The foundation is the owner of the painting "Annie Bjarne (1919)" by Amedeo Modigliani (1884–1920). Modigliani met the woman Annie Bjarne through a mutual friend at the Café de la Rotonde in the Montparnasse Quarter in Paris and he asked her to pose for him, which she did in his apartment located above the cult café. The canvas properties suggest that this painting was part of a canvas cluster which produced 4 paintings. In addition, this painting has a provenance which bears witness to both its enormous significance and the great interest it has garnered among renown art collectors and art institutions worldwide. The painting has also been the subject of dozens of critical studies and has been included in numerous publications on the art of Amedeo Modigliani.

In November 2009, the foundation began touring its Degas collection around the world under the name "The Complete Sculptures of Edgar Degas." It first spent five months at the Herakleidon Museum in Athens, marking the first time the sculptures were exhibited in Greece. By March 2010 the sculptures moved to the Tel Aviv Art Museum in Israel. In September 2010 the exhibition opened for two months at the National Art Gallery in Sofia, Bulgaria. It also appeared at the Instituto Valenciano de Arte Moderno. All the exhibitions were supported by the French Institute and the local French embassies. Workshops for children always accompanied the exhibitions. The complete set of Edgar Degas worldwide exhibition tour supported by the Institut de France.

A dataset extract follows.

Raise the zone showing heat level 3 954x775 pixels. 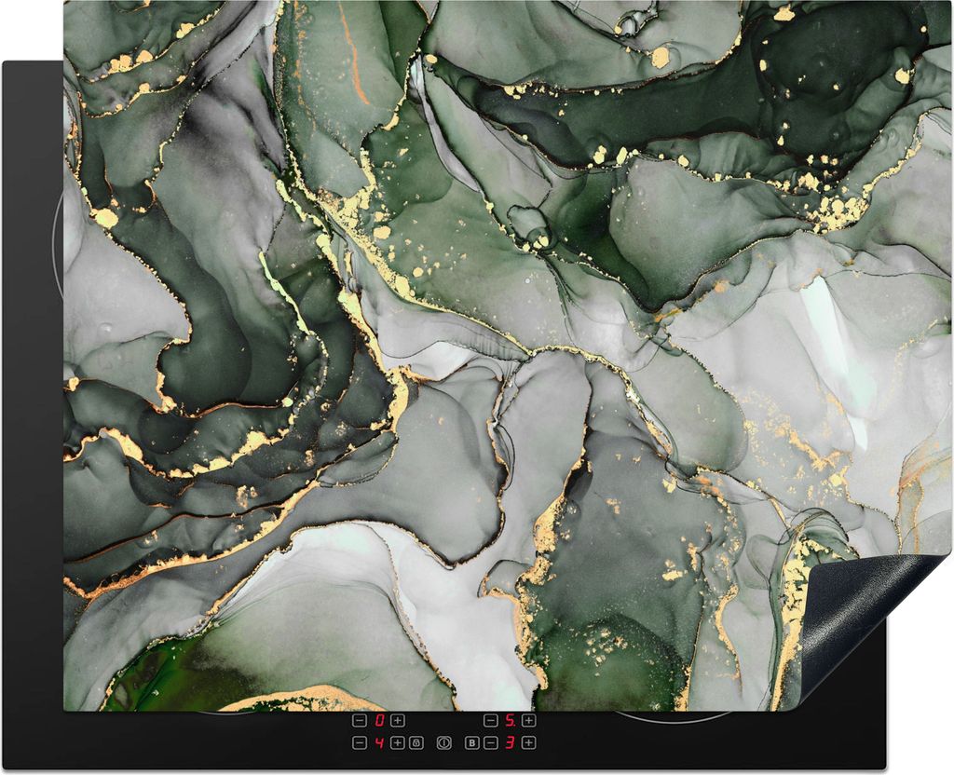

In May 2022, The Hub of Fine Arts was opened in Mostar, Bosnia and Herzegovina, by the M.T. Abraham Group and the MTA Foundation as part of their ongoing support aimed at promoting understanding and appreciation of fine art. The Hub of Fine Arts exhibits part of the MTA Foundation collection. Amir Gross Kabiri, the founder and owner of The Hub of Fine Arts, revealed: “As part of my strategic decision to deepen M.T.A. Group’s involvement and operation in the Balkans and specifically in Bosnia and Herzegovina, I have been spending most of my time in recent years in this region. During this time, I have gotten to know the people, their dedication, drive and work ethics and I have great belief in the potential and future of this country. It was only natural for me then, to extend our Group's activities to the fields of art, culture and education, as I have always believed that it is the way to create strong connections between different people and cultures. I am excited to share my passion for art through an art collection of 100 works, displayed at The Hub of Fine Arts, with local art lovers and visitors from all over the world.”

=== Conference ===

The subject of Colloquium were 20th century bronze casts by Edgar Degas, Pierre-Auguste Renoir, Auguste Rodin, Constantin Brâncuși, Alexander Archipenko, Salvador Dalí, and other artists. The colloquium examined the legal and artistic problems surrounding what are termed posthumous bronzes - cast bronze sculptures made after the artisan's death. According to State Hermitage Museum General Director Mikhail Piotrovsky, "The world is full of bronze sculptures by famous artists which have been made either with or without the approval of their heirs. This all creates serious problems in the art market, confusing prices. Exhibitions are held of copies which pretend to be cultural events." The views and conclusions of the conference was published in December 2012.

The foundation took part in International Competition “Worlds of El Lissitzky”, an architectural concept of the symbolic object of Novosibirsk city environment dedicated to Russian Avant-garde. Organizers of the Competition Siberian Center for Contemporary Art.